The movement for more data transparency has been given a shot in the arm following a Sunday Times report which shows that the UK medicines regulator routinely destroys information on the licensing application files for drugs it has approved after 15 years.
The newspaper’s piece documents the bid by Peter Gotzsche, co-founder of the Cochrane Collaboration, to get access to the data used to support marketing approval for Eli Lilly’s now off-patent antidepressant blockbuster Prozac (fluoxetine). He approached the European Medicines Agency which referred him to the Medicines and Healthcare Products Regulatory Agency (MHRA) as the UK acted as the reference member state for Prozac approval.
However, the agency has shredded the vast majority of the clinical evidence it held on the treatment and the Prozac case is not an isolated one. Prof Gotzsche was told that “under MHRA record management policy, all application files and data for licences are held for 15 years”.
After this period, “files are destroyed unless there is a legal, regulatory, or business need to keep them, or unless they are considered to be of lasting historic interest”. The Sunday Times article noted that “the MHRA said it had shredded the detailed information and held only some documents that summarised the findings”. Lilly retains the data and the MHRA “can order it to be submitted”.
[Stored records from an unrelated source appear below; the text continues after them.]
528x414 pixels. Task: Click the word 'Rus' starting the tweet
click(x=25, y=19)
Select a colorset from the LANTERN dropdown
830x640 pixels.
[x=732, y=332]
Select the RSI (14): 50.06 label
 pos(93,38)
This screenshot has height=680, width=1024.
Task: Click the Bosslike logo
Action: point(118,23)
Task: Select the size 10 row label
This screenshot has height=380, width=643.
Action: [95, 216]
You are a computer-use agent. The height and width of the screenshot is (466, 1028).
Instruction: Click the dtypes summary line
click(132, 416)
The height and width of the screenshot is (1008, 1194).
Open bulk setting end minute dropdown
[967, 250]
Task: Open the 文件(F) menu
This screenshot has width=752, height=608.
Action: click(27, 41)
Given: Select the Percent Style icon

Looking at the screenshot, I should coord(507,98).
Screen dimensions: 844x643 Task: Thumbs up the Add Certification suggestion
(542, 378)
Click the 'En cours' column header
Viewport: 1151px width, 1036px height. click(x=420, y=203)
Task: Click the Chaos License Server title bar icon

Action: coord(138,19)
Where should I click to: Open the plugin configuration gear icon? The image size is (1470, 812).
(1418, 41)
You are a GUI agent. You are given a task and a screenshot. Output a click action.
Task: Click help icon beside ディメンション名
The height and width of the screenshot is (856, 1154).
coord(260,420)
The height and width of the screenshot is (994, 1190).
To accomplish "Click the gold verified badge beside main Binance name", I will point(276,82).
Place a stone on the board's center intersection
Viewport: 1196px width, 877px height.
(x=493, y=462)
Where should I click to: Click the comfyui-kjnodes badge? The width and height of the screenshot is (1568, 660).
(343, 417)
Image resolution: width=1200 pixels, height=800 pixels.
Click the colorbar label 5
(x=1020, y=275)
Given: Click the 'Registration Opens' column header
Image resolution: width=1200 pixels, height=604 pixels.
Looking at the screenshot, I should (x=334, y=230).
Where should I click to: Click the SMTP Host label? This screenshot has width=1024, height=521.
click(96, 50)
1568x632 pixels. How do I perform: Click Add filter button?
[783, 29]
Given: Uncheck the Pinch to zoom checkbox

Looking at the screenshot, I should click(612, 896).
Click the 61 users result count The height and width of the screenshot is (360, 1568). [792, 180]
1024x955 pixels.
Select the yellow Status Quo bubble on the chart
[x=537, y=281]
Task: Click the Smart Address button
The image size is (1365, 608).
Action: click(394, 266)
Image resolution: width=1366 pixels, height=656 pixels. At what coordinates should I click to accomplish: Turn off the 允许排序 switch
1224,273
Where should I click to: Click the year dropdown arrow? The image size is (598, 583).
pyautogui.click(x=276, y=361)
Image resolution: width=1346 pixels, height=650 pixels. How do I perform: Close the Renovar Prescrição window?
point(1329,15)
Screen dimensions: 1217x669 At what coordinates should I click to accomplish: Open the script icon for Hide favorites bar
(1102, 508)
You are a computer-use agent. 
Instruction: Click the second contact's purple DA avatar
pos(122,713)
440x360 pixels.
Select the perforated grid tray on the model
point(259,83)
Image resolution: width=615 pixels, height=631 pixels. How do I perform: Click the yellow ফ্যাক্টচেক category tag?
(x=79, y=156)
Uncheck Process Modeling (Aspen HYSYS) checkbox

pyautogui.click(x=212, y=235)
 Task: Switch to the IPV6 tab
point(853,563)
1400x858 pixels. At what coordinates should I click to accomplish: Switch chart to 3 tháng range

Ben Goldacre, co-founder of AllTrials, said: “The MHRA needs to recognise that the world has changed, it is no longer acceptable for decisions about medicines to be based on secret meetings, about secret information that is then shredded”. He added that “doctors, researchers and patients need access to all the evidence, to make fully informed decisions about which treatment is best, and help spot problems with treatments as quickly as possible”.
Dr Goldacre concluded by saying that “science progresses, and medicine improves, when we have many eyes on the data”.
MHRA responds
In response, an MHRA spokesperson told PharmaTimes that “we closely monitor the safety and efficacy of all medicines throughout the product lifecycle and we retain all key information relating to the agency’s assessment and decision-making processes”. He added that “we use modern adverse drug reaction reporting systems and current research studies that better reflect clinical use and build on the original licensing data”.
He also stressed that the MHRA “has the legal power to require manufacturers of medicines to share safety, efficacy and clinical trial information from any time period so we can thoroughly investigate any issues”.
Regarding the Prozac case specifically, the MHRA notes that it was “the first regulator to conduct a comprehensive safety review selective serotonin reuptake inhibitors (SSRIs) of the risks of suicidal behaviour and withdrawal reactions”. It adds that “our overriding responsibility is to ensure that medicines work, and are acceptably safe. Our role is not to protect industry interests”.
The agency concludes by saying that “we are committed to greater transparency in our activities [and] we have already shown this by publishing the minutes of our advisory committees and Public Assessment Reports, detailing the processes and decisions made when licensing a drug and disclosing the evidence underpinning our decisions in areas of public concern”.